R-Type Final 2
What’s a pirate’s favourite type of shoot-’em-up?
Three rounds of crowdfunding later, one of the shoot-’em-up world’s best-loved series has a brand-new entry. Just as well; those skittish aliens won’t shoot themselves. If you’re not familiar with previous games and you just want to shoot stuff in an unforgiving environment, this will do the job. Ultimately, however, it’s a bit of intergalactic fan service, for better and for worse.
After a brief first-person intro, things are reassuringly familiar. Moving from left to right in shiny modern 2.5D graphics, it’s your job to shoot… well, everything. As is R-Type tradition, you will be joined by the Force. Nothing to do with midichlorians, this is your indestructible little buddy which enters the scene when you pick up a power-up. Your control over it is fairly limited, but essential to success. While moving around on its own, it fires whenever you do, the nature of its bullets affected by pickups (it can fire in both vertical directions simultaneously, for example).
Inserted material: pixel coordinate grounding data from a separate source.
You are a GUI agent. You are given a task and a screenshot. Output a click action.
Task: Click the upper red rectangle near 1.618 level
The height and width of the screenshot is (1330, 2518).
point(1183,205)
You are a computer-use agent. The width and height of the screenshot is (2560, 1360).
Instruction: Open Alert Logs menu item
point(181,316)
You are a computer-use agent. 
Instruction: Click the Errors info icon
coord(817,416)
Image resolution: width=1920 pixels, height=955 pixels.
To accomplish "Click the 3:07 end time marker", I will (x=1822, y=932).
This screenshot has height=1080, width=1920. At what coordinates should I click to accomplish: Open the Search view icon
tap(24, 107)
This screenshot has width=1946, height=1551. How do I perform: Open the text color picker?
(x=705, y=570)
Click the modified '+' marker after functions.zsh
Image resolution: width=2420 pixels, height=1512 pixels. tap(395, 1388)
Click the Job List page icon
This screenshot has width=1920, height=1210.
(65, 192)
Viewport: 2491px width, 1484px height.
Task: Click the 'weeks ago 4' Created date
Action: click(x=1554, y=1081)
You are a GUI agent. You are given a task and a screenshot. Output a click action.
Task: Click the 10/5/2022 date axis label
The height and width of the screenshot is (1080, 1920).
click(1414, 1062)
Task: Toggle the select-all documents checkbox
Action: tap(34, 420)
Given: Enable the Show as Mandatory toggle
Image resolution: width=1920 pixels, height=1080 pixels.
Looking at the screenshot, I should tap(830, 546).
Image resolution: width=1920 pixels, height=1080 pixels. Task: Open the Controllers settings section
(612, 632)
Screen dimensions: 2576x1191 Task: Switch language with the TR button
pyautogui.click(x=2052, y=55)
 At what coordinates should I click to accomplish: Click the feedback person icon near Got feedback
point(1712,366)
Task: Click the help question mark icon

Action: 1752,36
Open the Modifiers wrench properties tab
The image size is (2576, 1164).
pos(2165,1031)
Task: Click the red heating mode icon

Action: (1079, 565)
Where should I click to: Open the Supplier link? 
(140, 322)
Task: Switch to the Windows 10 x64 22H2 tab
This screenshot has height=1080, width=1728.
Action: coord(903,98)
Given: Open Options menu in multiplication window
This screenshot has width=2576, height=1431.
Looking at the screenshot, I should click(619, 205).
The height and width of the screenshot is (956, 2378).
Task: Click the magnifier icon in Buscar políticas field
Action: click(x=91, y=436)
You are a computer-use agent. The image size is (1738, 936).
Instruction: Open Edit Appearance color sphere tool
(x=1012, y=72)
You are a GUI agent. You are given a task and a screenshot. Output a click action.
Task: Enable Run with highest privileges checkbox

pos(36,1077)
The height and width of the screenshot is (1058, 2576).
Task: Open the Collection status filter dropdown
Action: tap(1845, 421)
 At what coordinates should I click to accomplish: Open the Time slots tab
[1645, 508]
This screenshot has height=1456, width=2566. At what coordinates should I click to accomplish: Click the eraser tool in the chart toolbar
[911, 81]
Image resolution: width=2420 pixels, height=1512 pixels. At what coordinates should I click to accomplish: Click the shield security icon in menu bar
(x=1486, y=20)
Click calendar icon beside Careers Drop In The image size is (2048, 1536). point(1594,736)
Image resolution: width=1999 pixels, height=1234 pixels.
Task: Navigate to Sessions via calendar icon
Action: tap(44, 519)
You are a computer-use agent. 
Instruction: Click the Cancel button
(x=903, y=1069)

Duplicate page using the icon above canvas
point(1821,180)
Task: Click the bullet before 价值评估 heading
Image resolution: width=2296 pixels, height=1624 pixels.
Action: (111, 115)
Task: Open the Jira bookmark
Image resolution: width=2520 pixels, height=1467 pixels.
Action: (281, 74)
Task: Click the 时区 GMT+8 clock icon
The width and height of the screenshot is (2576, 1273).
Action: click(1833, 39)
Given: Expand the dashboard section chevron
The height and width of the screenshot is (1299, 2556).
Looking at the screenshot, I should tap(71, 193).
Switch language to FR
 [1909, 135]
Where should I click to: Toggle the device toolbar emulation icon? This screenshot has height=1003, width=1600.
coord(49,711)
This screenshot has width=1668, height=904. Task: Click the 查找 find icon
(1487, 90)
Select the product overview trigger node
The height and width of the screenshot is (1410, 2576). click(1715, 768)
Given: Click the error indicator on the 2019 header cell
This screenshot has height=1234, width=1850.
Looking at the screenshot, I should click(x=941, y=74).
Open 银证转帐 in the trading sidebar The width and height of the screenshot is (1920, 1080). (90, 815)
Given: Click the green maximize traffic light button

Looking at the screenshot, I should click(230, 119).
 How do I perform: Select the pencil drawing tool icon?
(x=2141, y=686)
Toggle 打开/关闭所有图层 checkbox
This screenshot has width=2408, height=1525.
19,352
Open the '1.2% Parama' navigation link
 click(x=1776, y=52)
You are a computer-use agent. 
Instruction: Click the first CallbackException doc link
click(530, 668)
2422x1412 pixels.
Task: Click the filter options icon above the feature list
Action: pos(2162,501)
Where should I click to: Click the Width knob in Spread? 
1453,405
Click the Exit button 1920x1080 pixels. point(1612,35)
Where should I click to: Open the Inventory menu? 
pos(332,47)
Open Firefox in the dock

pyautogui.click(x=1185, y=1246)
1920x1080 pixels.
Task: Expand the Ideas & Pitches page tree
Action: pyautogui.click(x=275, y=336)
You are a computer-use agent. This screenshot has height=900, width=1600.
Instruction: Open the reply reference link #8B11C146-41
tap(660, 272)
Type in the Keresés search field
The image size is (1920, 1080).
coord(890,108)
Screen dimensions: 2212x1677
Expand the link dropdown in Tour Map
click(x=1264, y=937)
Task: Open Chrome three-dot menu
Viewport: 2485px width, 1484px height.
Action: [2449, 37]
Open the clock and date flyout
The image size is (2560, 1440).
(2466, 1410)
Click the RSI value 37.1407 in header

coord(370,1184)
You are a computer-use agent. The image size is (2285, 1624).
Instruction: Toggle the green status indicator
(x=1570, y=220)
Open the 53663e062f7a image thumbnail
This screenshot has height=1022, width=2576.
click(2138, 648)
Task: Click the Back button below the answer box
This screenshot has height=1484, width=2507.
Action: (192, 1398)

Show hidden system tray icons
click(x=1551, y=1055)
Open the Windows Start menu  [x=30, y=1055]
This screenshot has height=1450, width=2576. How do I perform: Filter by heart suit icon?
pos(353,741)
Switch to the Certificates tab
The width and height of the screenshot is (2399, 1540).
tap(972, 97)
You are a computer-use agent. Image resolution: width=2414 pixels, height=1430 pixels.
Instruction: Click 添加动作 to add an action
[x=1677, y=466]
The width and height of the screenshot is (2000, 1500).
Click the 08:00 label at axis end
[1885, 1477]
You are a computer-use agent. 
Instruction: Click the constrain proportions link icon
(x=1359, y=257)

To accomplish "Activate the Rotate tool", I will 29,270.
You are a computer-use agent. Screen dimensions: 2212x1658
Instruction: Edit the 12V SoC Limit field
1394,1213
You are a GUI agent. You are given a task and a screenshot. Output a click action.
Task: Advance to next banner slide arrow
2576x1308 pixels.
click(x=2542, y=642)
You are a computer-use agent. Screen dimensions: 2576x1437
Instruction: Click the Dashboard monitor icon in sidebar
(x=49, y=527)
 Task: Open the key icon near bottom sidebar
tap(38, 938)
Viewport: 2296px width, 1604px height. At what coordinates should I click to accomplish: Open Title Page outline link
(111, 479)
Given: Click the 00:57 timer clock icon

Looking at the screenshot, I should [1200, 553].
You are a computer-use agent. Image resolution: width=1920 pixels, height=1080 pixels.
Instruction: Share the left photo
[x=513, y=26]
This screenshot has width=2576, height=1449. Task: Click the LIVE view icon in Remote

It can also be attached to the front or back of your craft, affording extra power and/or a way to shoot behind you. Add in the fact that the simple act of ejecting it can buy you breathing space by taking out enemies at a distance, and a surprising depth of tactics is revealed.
R-Type veterans will be pleased to see a variety of familiar ships, enemies, and areas. Indeed, those who have already mastered previous games will want to jump straight into the highest available difficulty. This offers (much) tougher, more complex bosses, and a faster descent into the pleasingly tortuous difficulty they’ll be looking for.
JUST YOUR R-TYPE
One intention with this game was to broaden the appeal with a variety of difficulty settings. While the general difficulty curve is well judged, the first level an excellent introduction to the experience before things become quickly but steadily more challenging, even the lowest difficulty (the mockinglynamed Practice) is destined to send those with little experience of the genre running to more familiar territory. Fans, however, will be pleased to hear that even harder difficulties can be unlocked.
How much you’ll get out of this depends entirely on your tolerance for old-school game design. Enemy spawns and attack patterns are always the same; the main challenge comes from learning through death, in that it’s impossible to anticipate many of the things that will kill you, which can prove frustrating. Even then, some of the things you can see coming are ruthlessly demanding with no margin for error (one hit means death). Yet with great frustration comes great satisfaction when you beat the odds.
Does exactly what it sets out to do – deliver a worthy new R-Type – very well, yet a little more ambition (and accessibility) could have gone a long way. Luke Kemp
R-Type veterans will be pleased to see a variety of familiar ships, enemies, and areas.